Data shown –
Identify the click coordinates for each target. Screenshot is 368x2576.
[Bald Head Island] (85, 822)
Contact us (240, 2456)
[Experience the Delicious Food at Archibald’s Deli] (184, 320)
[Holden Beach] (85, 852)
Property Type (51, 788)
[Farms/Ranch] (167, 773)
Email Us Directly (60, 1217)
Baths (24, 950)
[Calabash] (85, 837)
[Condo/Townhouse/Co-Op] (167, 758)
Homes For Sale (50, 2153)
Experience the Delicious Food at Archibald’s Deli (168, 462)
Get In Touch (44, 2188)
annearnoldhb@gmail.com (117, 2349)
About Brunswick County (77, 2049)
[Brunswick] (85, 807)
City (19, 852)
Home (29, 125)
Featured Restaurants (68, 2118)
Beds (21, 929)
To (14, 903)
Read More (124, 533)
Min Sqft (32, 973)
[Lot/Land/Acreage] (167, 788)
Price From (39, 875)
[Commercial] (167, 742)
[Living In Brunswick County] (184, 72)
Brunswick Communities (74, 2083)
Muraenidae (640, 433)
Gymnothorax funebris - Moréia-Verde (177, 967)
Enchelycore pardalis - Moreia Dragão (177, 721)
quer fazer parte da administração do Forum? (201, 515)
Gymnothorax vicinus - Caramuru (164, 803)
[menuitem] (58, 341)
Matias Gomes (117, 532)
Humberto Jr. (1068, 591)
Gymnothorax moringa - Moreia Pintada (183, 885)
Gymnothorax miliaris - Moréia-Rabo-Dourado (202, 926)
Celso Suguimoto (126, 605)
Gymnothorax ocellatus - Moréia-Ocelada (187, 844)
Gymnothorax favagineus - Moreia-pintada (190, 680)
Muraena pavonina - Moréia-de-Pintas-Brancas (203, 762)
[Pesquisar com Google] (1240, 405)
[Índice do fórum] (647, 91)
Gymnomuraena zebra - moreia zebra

Task requirements – Word for word, restate the lines of the data above that fall between the line holding "Get In Touch (44, 2188)" and the line holding "Brunswick Communities (74, 2083)", inclusive, and no other lines.

Response to this task –
Get In Touch (44, 2188)
annearnoldhb@gmail.com (117, 2349)
About Brunswick County (77, 2049)
[Brunswick] (85, 807)
City (19, 852)
Home (29, 125)
Featured Restaurants (68, 2118)
Beds (21, 929)
To (14, 903)
Read More (124, 533)
Min Sqft (32, 973)
[Lot/Land/Acreage] (167, 788)
Price From (39, 875)
[Commercial] (167, 742)
[Living In Brunswick County] (184, 72)
Brunswick Communities (74, 2083)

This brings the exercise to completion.